Из фильма «Дом на Трубной» (1928)
«Милая мама и дорогие мои домочадцы!
Пишу, чтобы вы знали, что со мной все хорошо. Недавно мы снимали погоню одного автомобиля за другим. Было очень весе…»
Не дописав слова, перо споткнулось и выдало чепуху.
Федя Лавочкин чертыхнулся. Из коридора раздался отчаянный рев.
– Федя! Федя, ты у себя?
– Меня нет! – пискнул Федя в ответ, покрываясь липким потом ужаса. Он слишком хорошо знал, что означал этот рев и что неминуемо должно за ним последовать.
– Федя! – провыло существо в коридоре. – Федя, открой!
Вой сопровождался такими звуками, словно кто-то скреб когтями дверь, пытаясь прорваться внутрь.

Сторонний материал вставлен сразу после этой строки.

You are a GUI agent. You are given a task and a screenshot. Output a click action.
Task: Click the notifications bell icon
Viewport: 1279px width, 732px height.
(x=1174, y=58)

Возникало впечатление, что действительность плавно дала крен в сторону фильма ужасов.
– Не открою, – решительно промолвил Лавочкин, обращаясь исключительно к чернильнице.
Он сдвинул брови и сделал вид, что его интересует только письмо домой; но теперь, как назло, ни одно слово не лезло в голову.
– Федя! Трубы горят! Дай мне три рубля! Я же знаю, у тебя есть… Федя! Да будь же ты человеком…
– Лёня, иди к черту! – заорал выведенный из себя Лавочкин. – Ничего я тебе не дам! Ты все пропьешь!
Дверь ответила коровьим мычанием.
Судя по всему, художник Усольцев сегодня страдал от особенно сильного похмелья.
– Ты сам пьяница! – донеслось из-за двери. – Два рубля…
– Нет!
– Федя! Ты гениальный актер!
Лавочкин открыл рот. К подобной стратегии вымогательства он оказался не готов.
– Самый лучший! – клялся человек за дверью. – Самый… ик… неповторимый!
– Лёня, – с тоской в голосе проговорил Федя, – пойди к себе и проспись. – Свободной рукой он меж тем уже нащупывал бумажник, но тут же опомнился.
– Федя! Ты великий артист! – умасливал его художник из коридора.
– Хоть и великий, а денег не дам, – слабо пролепетал Лавочкин.
– Лучше Чаплина!
– Не да…
– Лучше Китона! Лучше, чем Пат и Паташон
[20], вместе взятые…
– Ты все врешь! – прокричал Лавочкин срывающимся голосом, собирая остатки воли в кулак. Но воля таяла, как масло, да и кулак тут был просто риторической фигурой.
– Федя! Как ты можешь сомневаться… – заискивал Усольцев за дверью. – Ты величайший артист на свете!
– Я велича… – повторил комик, как загипнотизированный.
– Федя! – взвыла дверь. – Федя, мне плохо! Фееееудяяяя… Гений не может быть так бессердечен к сра… страданиям своего ближнего…
Лавочкин сорвался с места, дрожащими руками достал из портмоне два рубля, распахнул дверь и увидел за ней двух человек: смущенного Усольцева и Володю Голлербаха, который стоял, скрестив руки на груди, и осуждающе смотрел на пьяницу.
– А… э… здорово, – выпалил Федя первое, что пришло ему в голову.
– Леонид Сергеевич, – сказал Володя, – там товарищи из угрозыска жаждут с вами побеседовать.